第32章 朝焼けと夕焼けのラメンタービレ【共犯/そういうこと】
――八十八橋の一件から二日後。
「いやぁ~、“指”の呪霊だけじゃなくってさ、遺体を調べてビックリ! なんと、盗まれてた【呪胎九相図(じゅたいくそうず)】の受肉体だったの。特級相当を各個撃破! それも、新人の順平も一緒に。今年の一年は豊作だね。僕の指導者としての腕がいいのかな?」
五条は長い足を組み、コーヒーを飲みながら電話をかけていた。
ぼちゃぼちゃと音を立て、大量の角砂糖がコーヒーに沈んでいく。
『オフの日にアンタと長話したくないのよね。“飲み会の幹事の件”でしょ?』
電話の相手――歌姫がため息を吐いた。
「どう? “目星はついた”?」
飲み会の幹事――高専に紛れている内通者の調査の話だ。
どこで会話を聞かれているか分からないため、面倒ではあるが当たり障りない会話に偽装して続ける。

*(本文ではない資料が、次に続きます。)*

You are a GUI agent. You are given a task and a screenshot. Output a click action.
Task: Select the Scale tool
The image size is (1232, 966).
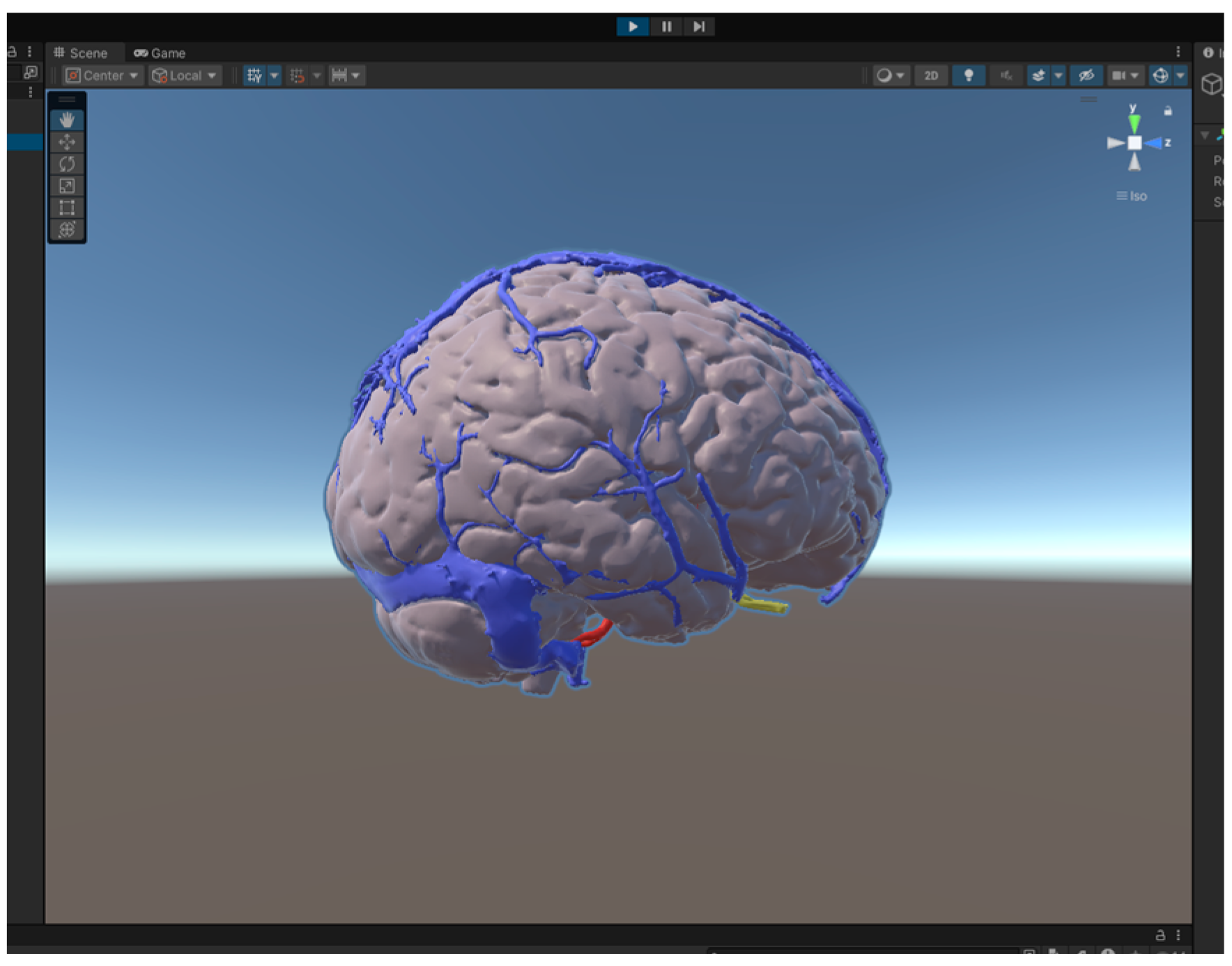click(67, 186)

『“全然”。私も含め、皆 忙しいの。どうする? “学生にも”声かけてみる?』
「僕、下戸だから。ノンアルでも構わないよ。“引き続き”、声かけよろしく」
通話を切り、五条はスマートフォンを手の中で弄ぶ。
通者が学生ってのは考えたくないが……。
五条は再び電話を掛ける。
「もしもし、星也。元気? 確か、今 京都近辺だよね? 任務終わった?」
『その感じだと、また厄介ごとですか?』
「まぁまぁ。まずは話を聞いてよ。厄介ごとっていうか……」
―― 一つ、頼みたいことがあるんだけど。
ニヤリと笑う五条に、星也が電話の向こうでため息を一つ吐いた。